Suppose we are provided with a well-formed XML document repos.xml

<repositories>
  <repositories-item>
      <name>hosted-npm</name>
      <type>hosted</type>
    </repositories-item>
    <repositories-item>
      <name>proxied-npm</name>
      <type>proxied</type>
    </repositories-item>
</repositories>

If you run it through an XMLStarlet filter with the following switches

$ cat repos.xml | xmlstarlet sel -t -m '//repositories-item' \
                 -i 'type="hosted"' -v 'name' -n 

You will get one line of output

hosted-npm

Let's look at the XMLStarlet command line.

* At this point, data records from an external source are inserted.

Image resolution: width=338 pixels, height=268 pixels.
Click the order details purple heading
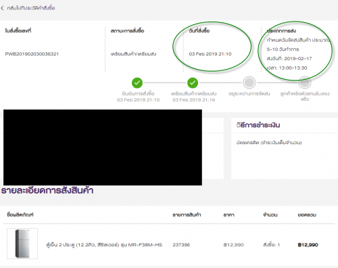(x=47, y=191)
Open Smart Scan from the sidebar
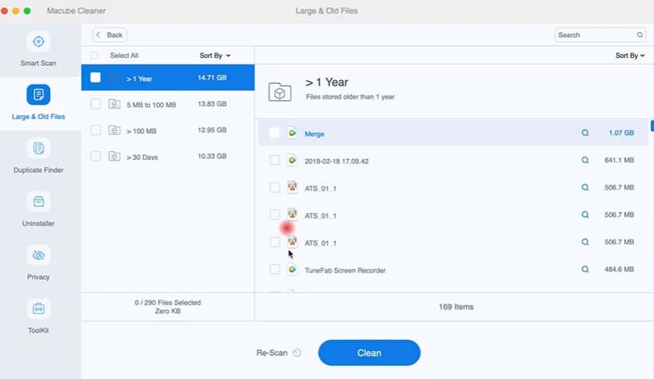The image size is (654, 379). (x=38, y=48)
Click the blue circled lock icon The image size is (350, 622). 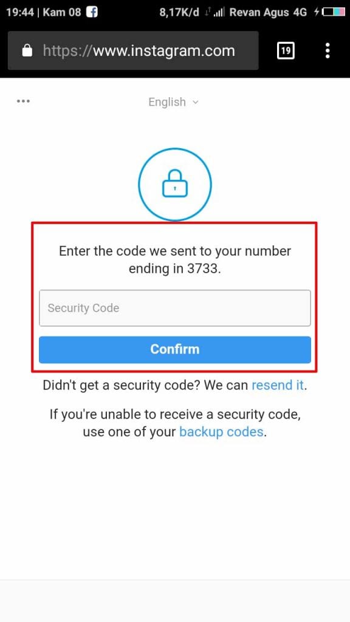(x=175, y=185)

  1. We run the command in the Select mode specified with the sel switch
  2. We specify the selection template with the -t switch
  3. We restrict parser to <repositories-item> elements with the //repositories-item template specified with the -m swicth
  4. We choose only these elements that have "hosted" as the value of type element specified with the -i switch
  5. We print out the value of the name element, specified with the -v switch.
  6. After each line of output we print a newline specified with the -n switch.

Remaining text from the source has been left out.